===== ENREGISTREMENTS =====
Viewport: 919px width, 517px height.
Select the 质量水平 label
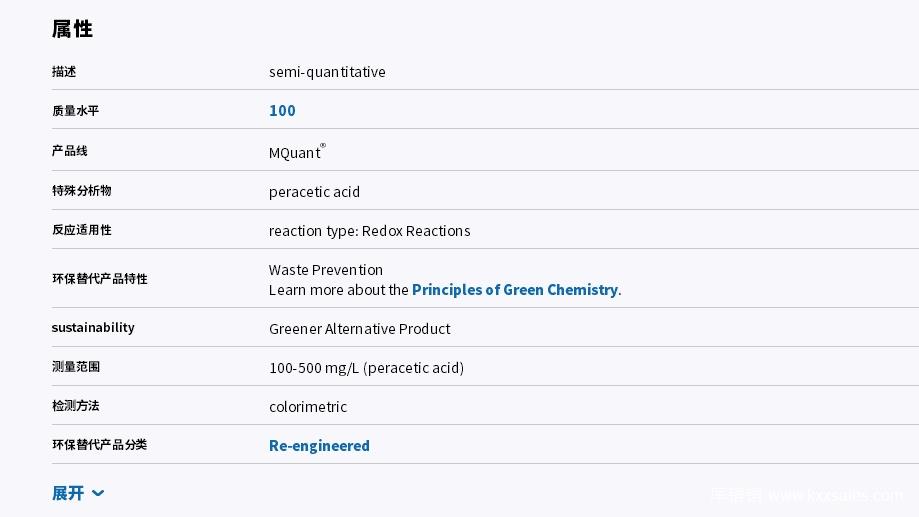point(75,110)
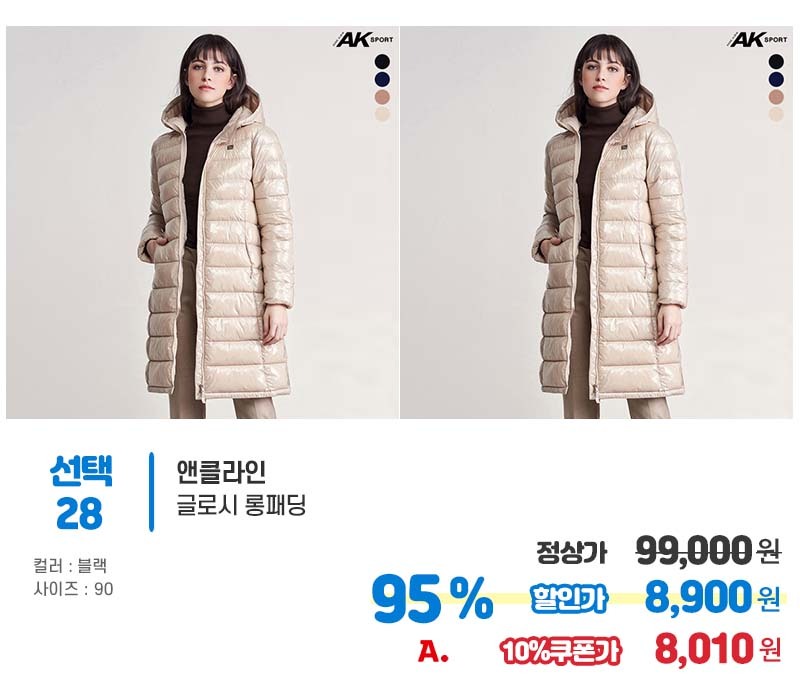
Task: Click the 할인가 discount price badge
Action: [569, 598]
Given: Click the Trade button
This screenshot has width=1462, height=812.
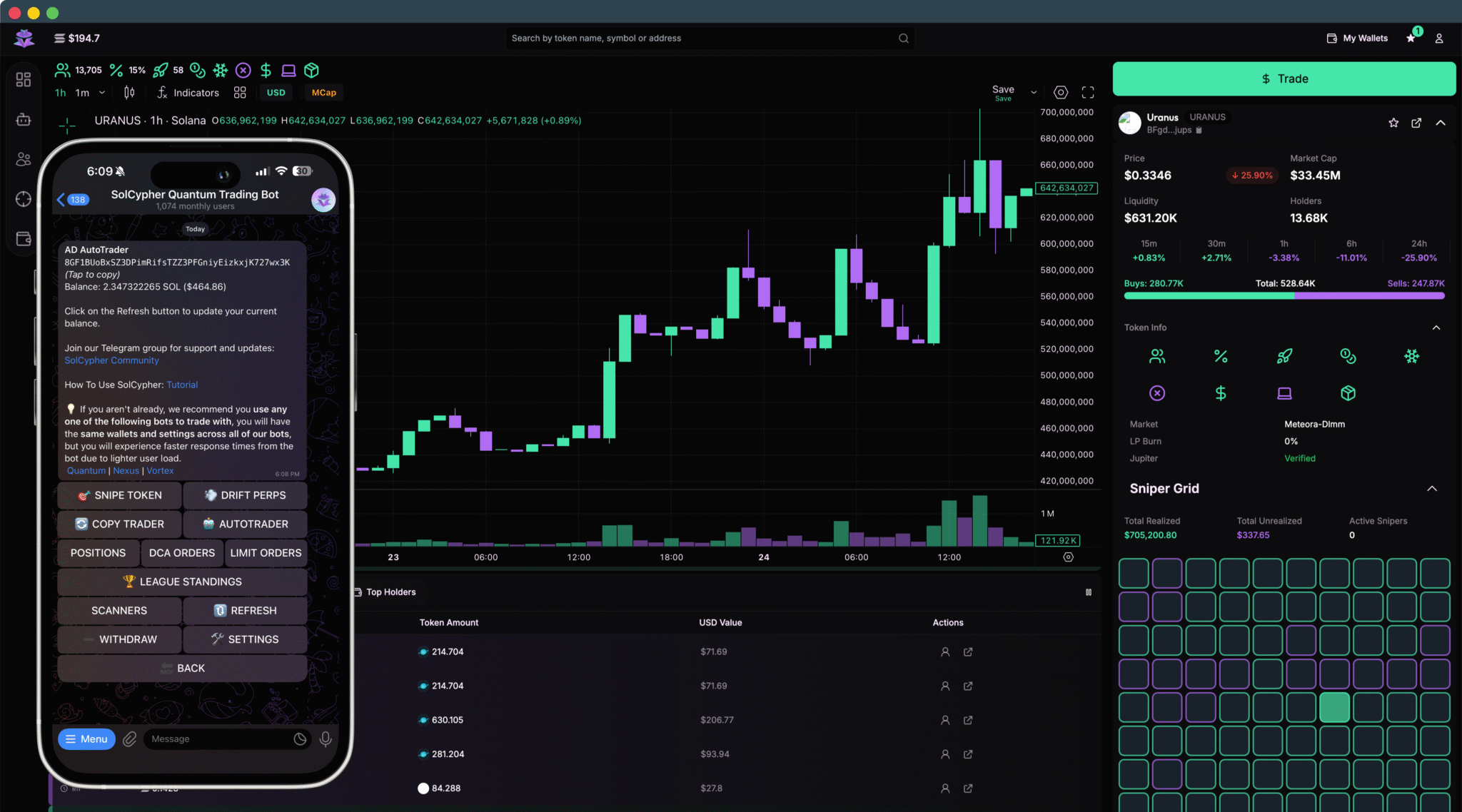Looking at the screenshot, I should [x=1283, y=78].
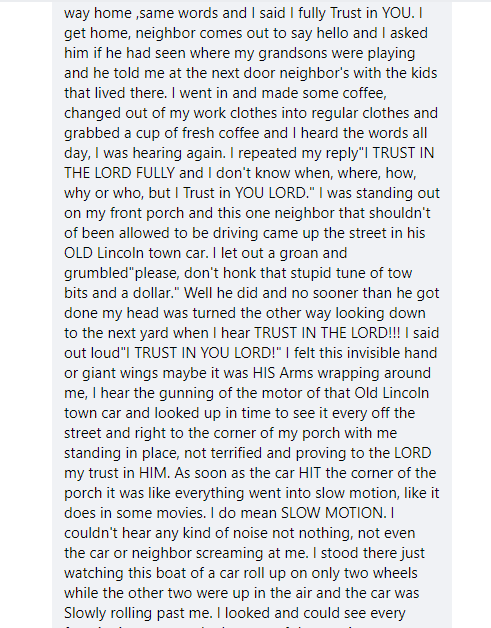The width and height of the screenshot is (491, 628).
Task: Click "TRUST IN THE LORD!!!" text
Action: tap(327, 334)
=====
===== ENREGISTREMENTS =====
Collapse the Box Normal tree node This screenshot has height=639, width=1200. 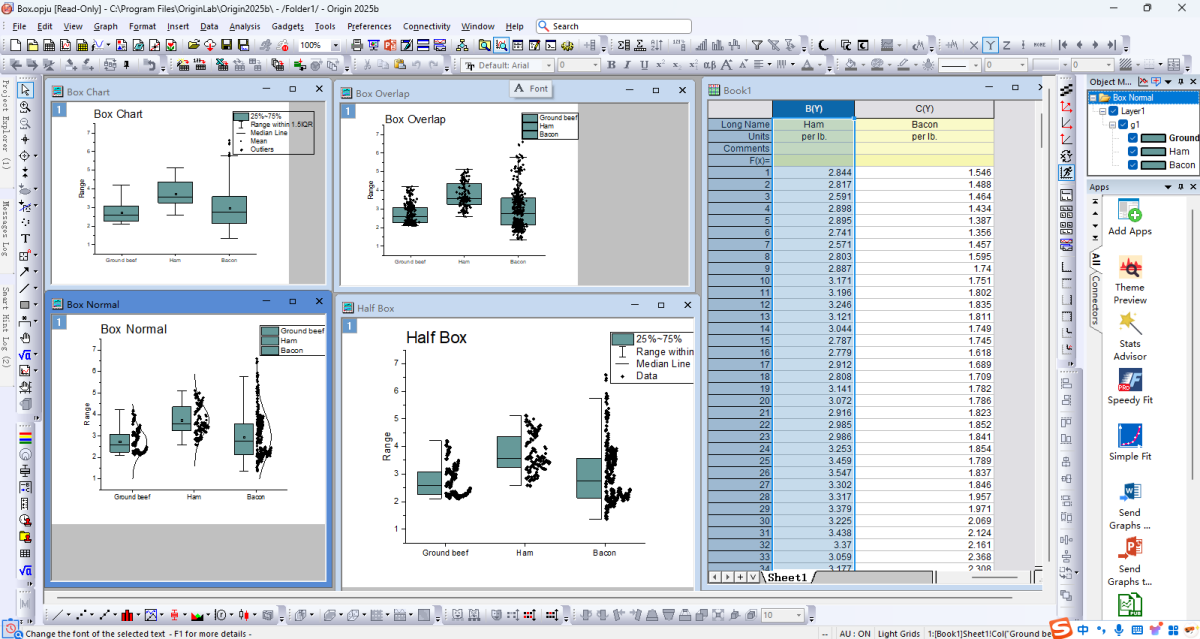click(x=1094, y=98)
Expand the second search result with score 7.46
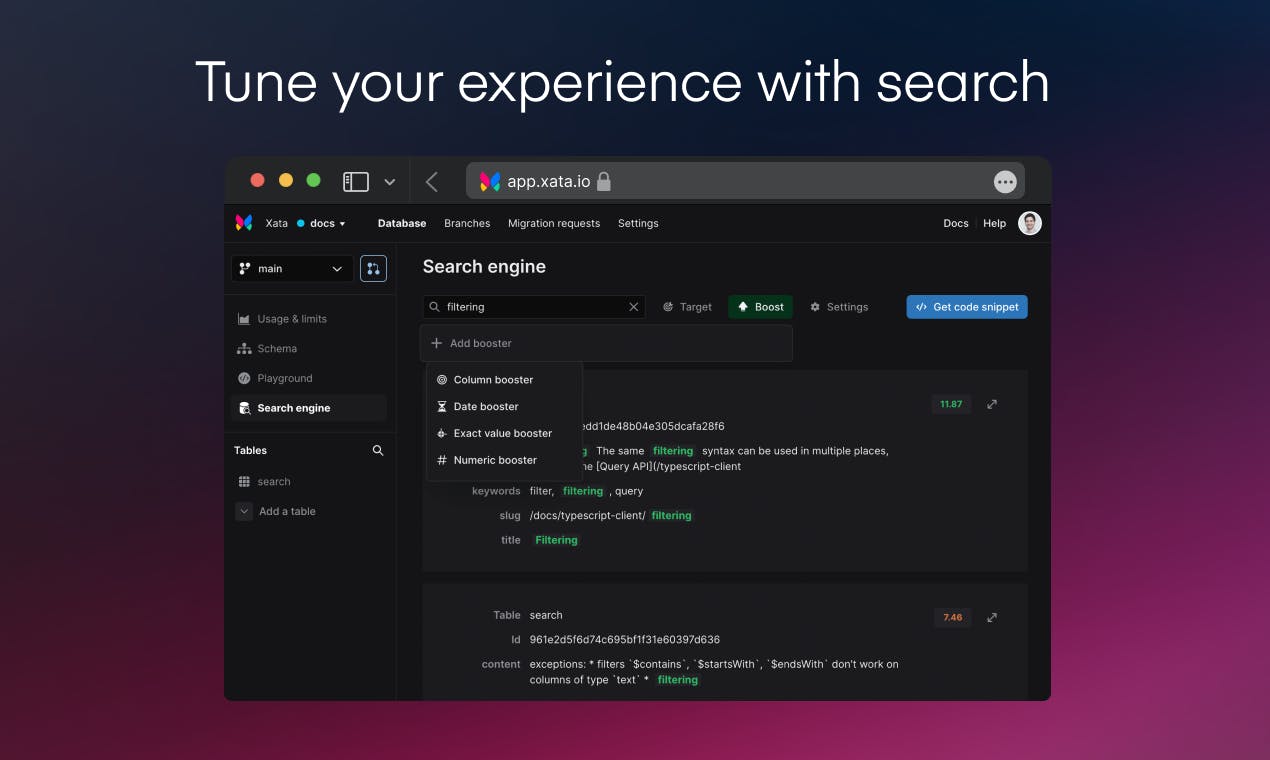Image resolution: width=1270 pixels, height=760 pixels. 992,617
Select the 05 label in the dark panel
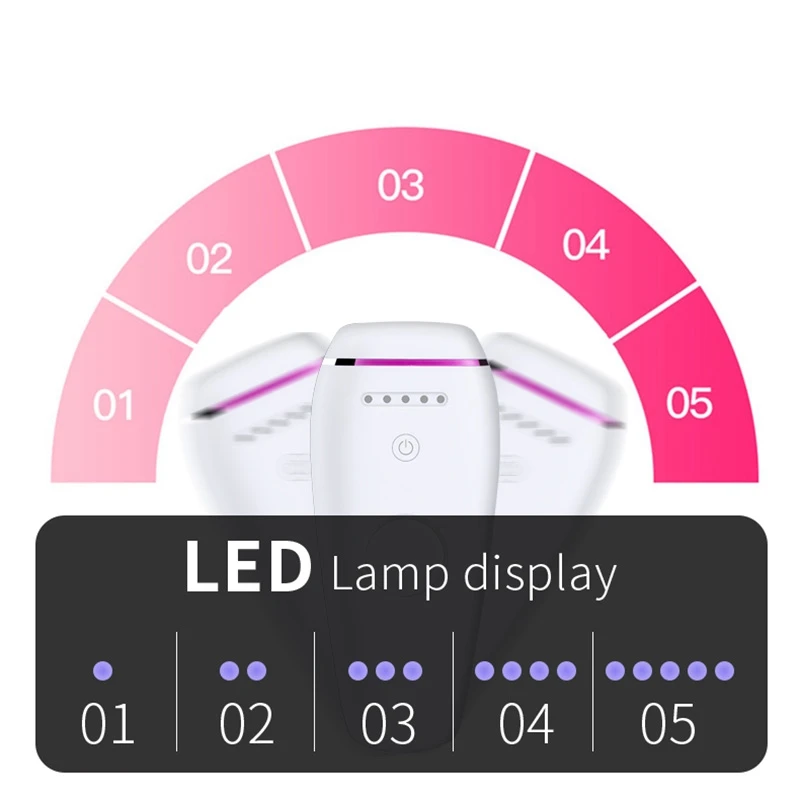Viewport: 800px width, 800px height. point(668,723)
=====
===== ENREGISTREMENTS =====
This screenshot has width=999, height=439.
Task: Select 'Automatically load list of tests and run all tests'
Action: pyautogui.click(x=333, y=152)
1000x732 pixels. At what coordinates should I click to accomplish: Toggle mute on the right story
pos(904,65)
=====
● **CONSIGNES**
Reprenez sous forme de liste numérotée les lignes des enregistrements qui commencent à celle contenant "1000x732 pixels. At" et se terminent à celle contenant "pos(904,65)", ces deux lignes comprises. Omettez les lignes vides.

● **RÉPONSE**
1. 1000x732 pixels. At what coordinates should I click to accomplish: Toggle mute on the right story
2. pos(904,65)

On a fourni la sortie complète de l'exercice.